> DIRECTIONS:
Begin at the line that contains "Task: Click the cut scissors icon" and repeat every line from there to the end of the records below, inclusive, without adding any other line.

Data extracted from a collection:

◆ ◆ ◆ ◆ ◆ ◆ ◆

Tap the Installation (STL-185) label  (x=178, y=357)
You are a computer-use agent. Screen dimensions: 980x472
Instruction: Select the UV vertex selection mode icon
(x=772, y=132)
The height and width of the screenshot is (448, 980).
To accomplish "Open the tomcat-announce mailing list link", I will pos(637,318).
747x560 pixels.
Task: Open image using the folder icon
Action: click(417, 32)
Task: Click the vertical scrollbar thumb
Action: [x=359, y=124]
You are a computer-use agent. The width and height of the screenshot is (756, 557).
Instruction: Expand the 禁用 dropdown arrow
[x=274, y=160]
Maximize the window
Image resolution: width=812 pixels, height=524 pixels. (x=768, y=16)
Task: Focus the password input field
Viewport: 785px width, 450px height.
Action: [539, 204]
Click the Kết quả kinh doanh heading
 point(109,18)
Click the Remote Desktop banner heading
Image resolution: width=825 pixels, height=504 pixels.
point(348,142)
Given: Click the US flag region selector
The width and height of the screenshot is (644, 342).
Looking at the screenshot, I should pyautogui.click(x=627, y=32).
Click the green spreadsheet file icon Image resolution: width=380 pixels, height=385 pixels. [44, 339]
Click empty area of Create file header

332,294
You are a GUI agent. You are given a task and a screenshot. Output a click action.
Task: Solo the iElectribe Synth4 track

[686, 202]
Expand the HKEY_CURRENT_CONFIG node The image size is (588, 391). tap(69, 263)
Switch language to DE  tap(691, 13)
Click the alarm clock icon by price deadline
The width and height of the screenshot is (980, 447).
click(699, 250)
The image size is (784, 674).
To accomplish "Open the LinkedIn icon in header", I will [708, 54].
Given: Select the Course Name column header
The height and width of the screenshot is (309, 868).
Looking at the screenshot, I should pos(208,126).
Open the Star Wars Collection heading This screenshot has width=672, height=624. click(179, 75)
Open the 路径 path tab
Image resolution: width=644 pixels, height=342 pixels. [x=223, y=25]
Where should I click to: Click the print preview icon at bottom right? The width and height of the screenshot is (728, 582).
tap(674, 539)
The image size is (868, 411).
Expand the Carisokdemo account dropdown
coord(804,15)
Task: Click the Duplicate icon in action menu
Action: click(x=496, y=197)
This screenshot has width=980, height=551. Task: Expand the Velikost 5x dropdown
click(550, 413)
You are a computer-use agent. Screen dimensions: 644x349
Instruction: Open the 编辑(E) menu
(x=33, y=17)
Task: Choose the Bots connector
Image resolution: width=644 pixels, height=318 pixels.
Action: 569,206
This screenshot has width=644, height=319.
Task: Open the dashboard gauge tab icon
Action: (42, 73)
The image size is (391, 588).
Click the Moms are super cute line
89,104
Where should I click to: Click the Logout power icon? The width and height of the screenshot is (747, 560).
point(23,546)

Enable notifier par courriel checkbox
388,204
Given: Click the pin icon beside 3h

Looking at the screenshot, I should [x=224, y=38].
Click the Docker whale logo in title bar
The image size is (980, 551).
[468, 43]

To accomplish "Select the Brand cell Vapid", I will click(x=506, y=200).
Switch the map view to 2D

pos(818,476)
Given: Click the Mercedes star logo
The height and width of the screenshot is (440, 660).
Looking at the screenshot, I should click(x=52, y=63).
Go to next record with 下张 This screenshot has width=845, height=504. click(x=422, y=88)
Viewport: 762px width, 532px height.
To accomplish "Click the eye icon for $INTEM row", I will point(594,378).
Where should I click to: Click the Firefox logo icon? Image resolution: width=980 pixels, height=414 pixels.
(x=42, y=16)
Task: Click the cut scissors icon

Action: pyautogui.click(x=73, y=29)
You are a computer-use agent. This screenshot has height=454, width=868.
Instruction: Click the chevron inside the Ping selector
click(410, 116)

◆ ◆ ◆ ◆ ◆ ◆ ◆

> REPLY:
Task: Click the cut scissors icon

Action: pyautogui.click(x=73, y=29)
You are a computer-use agent. This screenshot has height=454, width=868.
Instruction: Click the chevron inside the Ping selector
click(410, 116)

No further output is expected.